Diese Formulierung des Evangeliums stellt die Rolle der Ethik in unserem Leben – unserer „guten Werke“ und moralischen Gesinnung – in den Mittelpunkt. Dabei stellt sie als Erstes klar, dass diese Dinge bei der Frage, ob und wie Gott uns als seine Kinder annimmt, keine Rolle spielen. Römer 4,5 stellt klar, dass Gott „uns trotz all unserer Gottlosigkeit für gerecht erklärt“. Gott nimmt uns nicht wegen unserer moralischen Qualitäten an, ja noch nicht einmal wegen der Qualität unseres Glaubens. Diese Dinge spielen bei ihm keine Rolle, sondern unser vertrauender Glaube vereinigt uns so mit Christus, dass dessen Gerechtigkeit in Gottes Augen zu unserer wird. Er sieht uns als Menschen, die „in Christus“ sind (vgl. Philipper 3,9; ELB). Und dieser rettende Glaube lässt den Heiligen Geist in einem zweiten Schritt eine Verwandlung unseres Herzens beginnen, sodass wir – aus Dankbarkeit und Liebe – Gott gehorchen wollen und konkret anfangen, dies zu tun (vgl. Jakobus 2,14-19).
Seit der Reformation wissen die Theologen darum, dass wir auf zwei auf den ersten Blick einander entgegengesetzte Arten dieses biblische Evangelium und seine Kraft verpassen können. Es sind dies die „Gesetzlichkeit“ – also die Vorstellung, dass wir uns Gott durch unsere guten Taten gewogen machen können – und der „Antinomismus“ (das Wort kommt von dem griechischen Wort für „Gesetz“) – die Vorstellung, dass wir eine Gottesbeziehung haben können, ohne Gottes Wort und seine Gebote zu befolgen. Beide Vorstellungen gehen an einem zentralen Aspekt des Evangeliums vorbei.
Gesetzlichkeit ist viel mehr als die Devise, dass ich durch meine guten Werke erlöst werden kann. Sie ist ein ganzes Netzwerk von Herzenseinstellungen. Sie ist der Glaube, dass Gottes Liebe zu uns von Bedingungen abhängt, die mit dem zusammenhängen, was wir sind bzw. tun. Sie ist die Einstellung, dass ich Gott bestimmte Dinge als Leistungen anbiete, die das, was Christus für mich getan hat, ergänzen und mir Gottes Wohlwollen sichern – z. B., dass ich die Moral hochhalte, mich bemühe, nicht bewusst Böses zu tun, treu zur Bibel und zu meiner Kirche stehe. Eine gesetzliche Einstellung macht uns kleinlich, hart, übertrieben kritikempfindlich, zutiefst unsicher und neidisch auf andere Menschen, weil unsere „persönliche Identität an unsere Leistung und deren Anerkennung geknüpft ist und nicht auf Christus und seiner unverdienten Gnade gründet“55.

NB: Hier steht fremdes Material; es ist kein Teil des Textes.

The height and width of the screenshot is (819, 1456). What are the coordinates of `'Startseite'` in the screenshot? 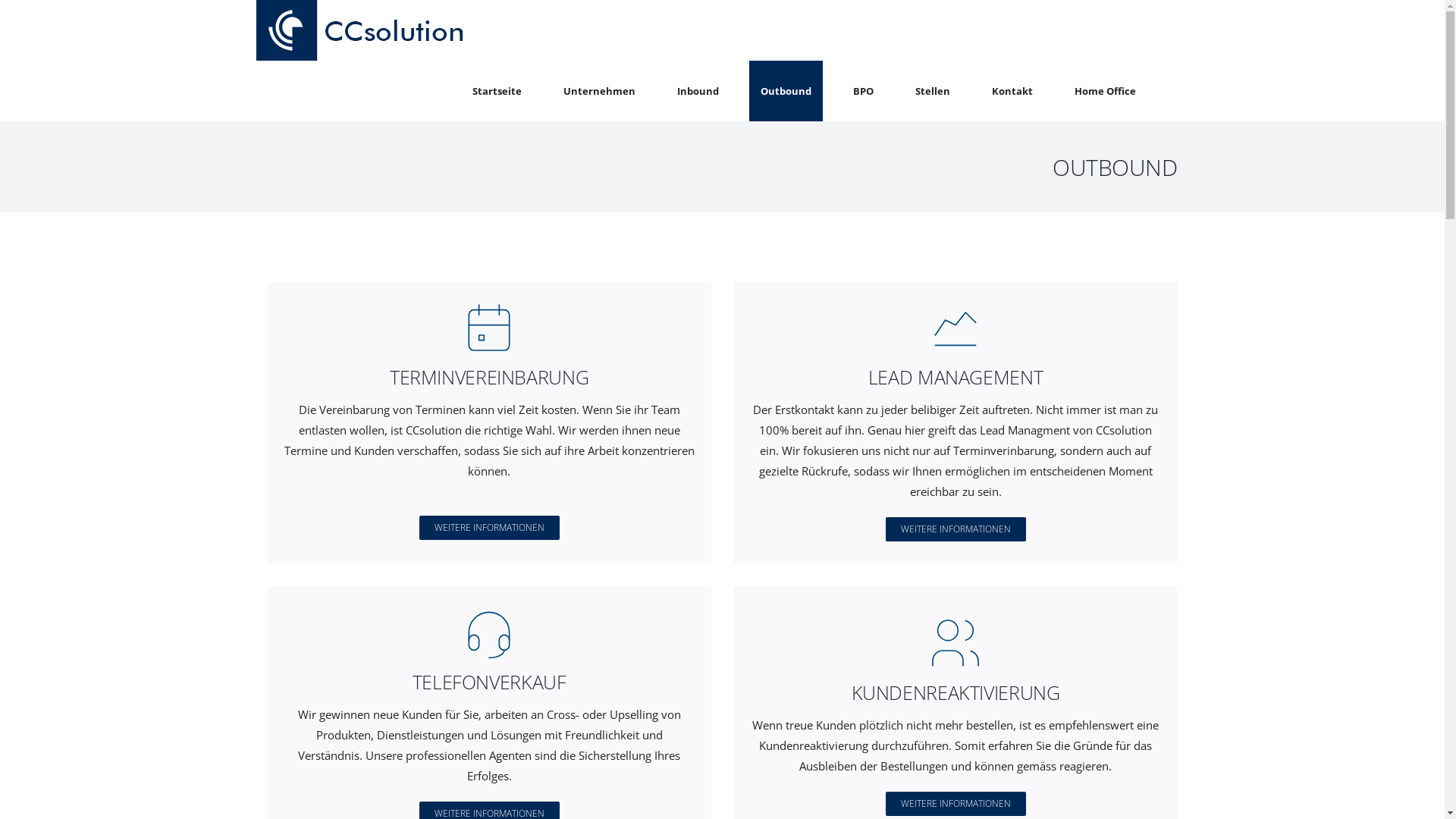 It's located at (460, 90).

Entsprechend ist Antinomismus mehr als die Annahme, dass ich Gottes Geboten nicht zu gehorchen brauche. Es ist das Denken, dass es Gott, wenn er mich doch bedingungslos liebt, egal ist, wie moralisch oder unmoralisch ich lebe. Es ist die Einstellung: „Gott nimmt mich so an, wie ich bin; er will nur, dass ich ich selber bin.“ Nicht selten wird daraus schließlich der Glaube, dass ich nur dann ein freier Mensch sein kann, wenn ich mit dem Glauben an Gott überhaupt Schluss mache.

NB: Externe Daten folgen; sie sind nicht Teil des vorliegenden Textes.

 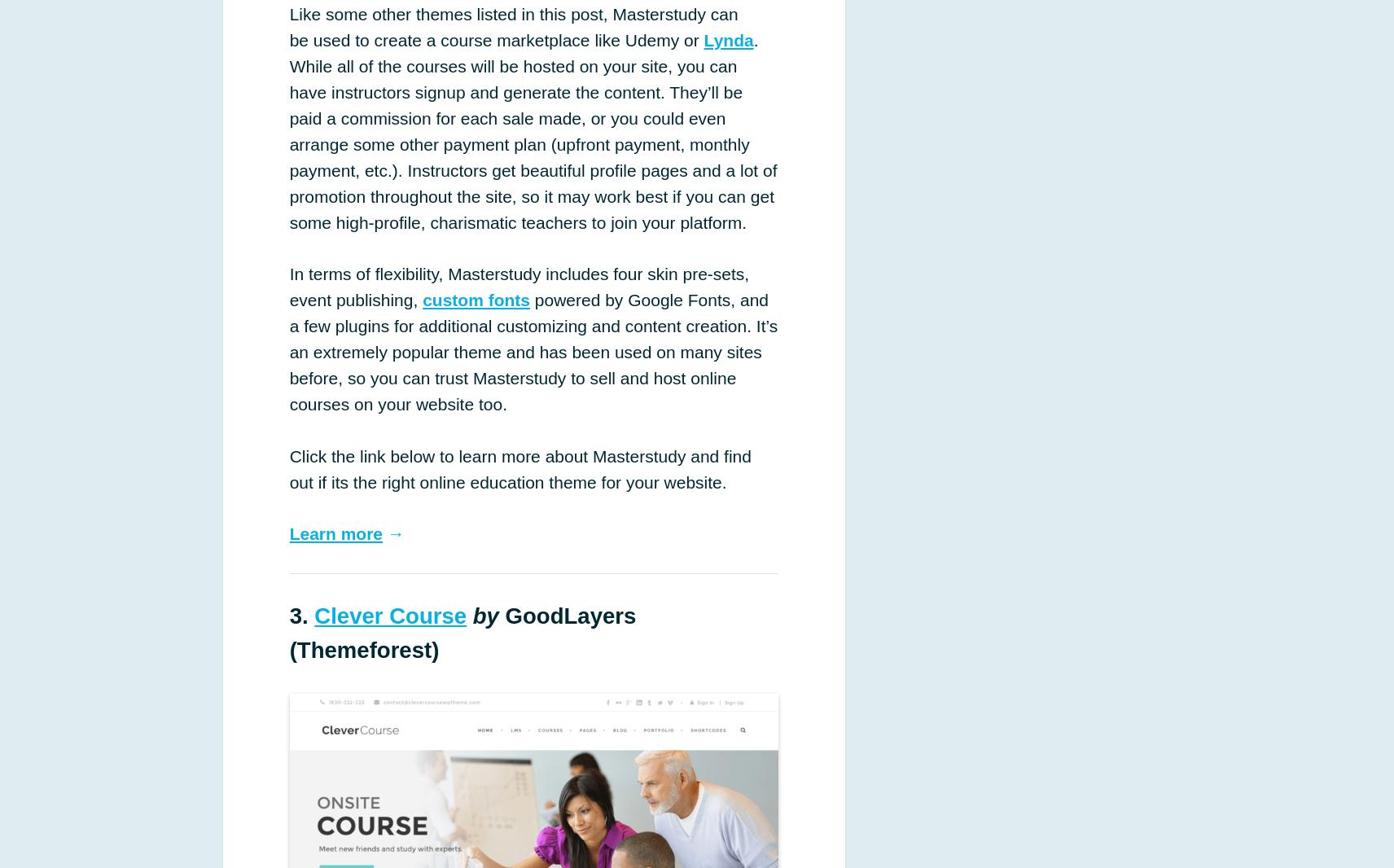 I want to click on 'GoodLayers (Themeforest)', so click(x=462, y=632).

Die bekannteste biblische Darstellung dieser beiden falschen Denkweisen finden wir im Römerbrief. In Römer 1,18-32 zeigt Paulus auf, dass die Heiden Gott verloren haben, weil sie sein Gesetz missachten – und danach, in Römer 2,1–3,20, führt er aus, dass die Juden, die Gottes Gebote und sein Wort bejahen und halten, ebenfalls von Gott entfremdet sind. Warum sind sie entfremdet? Weil sie sich in ihrer Gottesbeziehung auf dieses Halten des Gesetzes verlassen und nicht auf Gottes Gnade; sie suchen eine „Gerechtigkeit, die sich auf das Gesetz gründet und die ich mir durch eigene Leistungen erwerbe“ (Philipper 3,9; vgl. 3,3-6). Äußerlich sind sie gerecht, aber innerlich sind sie selbstgerecht und suchen ihre Erlösung letztlich nicht bei Gott. Beide – die Heiden und die Juden, die Antinomisten und die Selbstgerechten – lehnen Gottes Gnade und Erlösung ab, nur jeweils auf eine andere Weise, was Paulus zu dem harten Fazit bringt: „Keiner ist gerecht, auch nicht einer … keiner fragt nach Gott“ (Römer 3,10-11).

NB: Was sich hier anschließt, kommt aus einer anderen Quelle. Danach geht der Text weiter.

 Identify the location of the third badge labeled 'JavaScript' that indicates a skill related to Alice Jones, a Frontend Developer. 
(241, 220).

Äußerlich gibt es gewaltige Unterschiede zwischen den „Gottlosen“, die die traditionellen Normen und Moral verspotten und links liegen lassen, und den hochmoralischen, bibeltreuen „Frommen“, die mit ethischem Wohlverhalten Punkte bei Gott sammeln wollen, aber Paulus sagt, dass sie beide auf eine Art Selbsterlösung setzen und dass die inneren Unterschiede zwischen ihnen eher gering sind.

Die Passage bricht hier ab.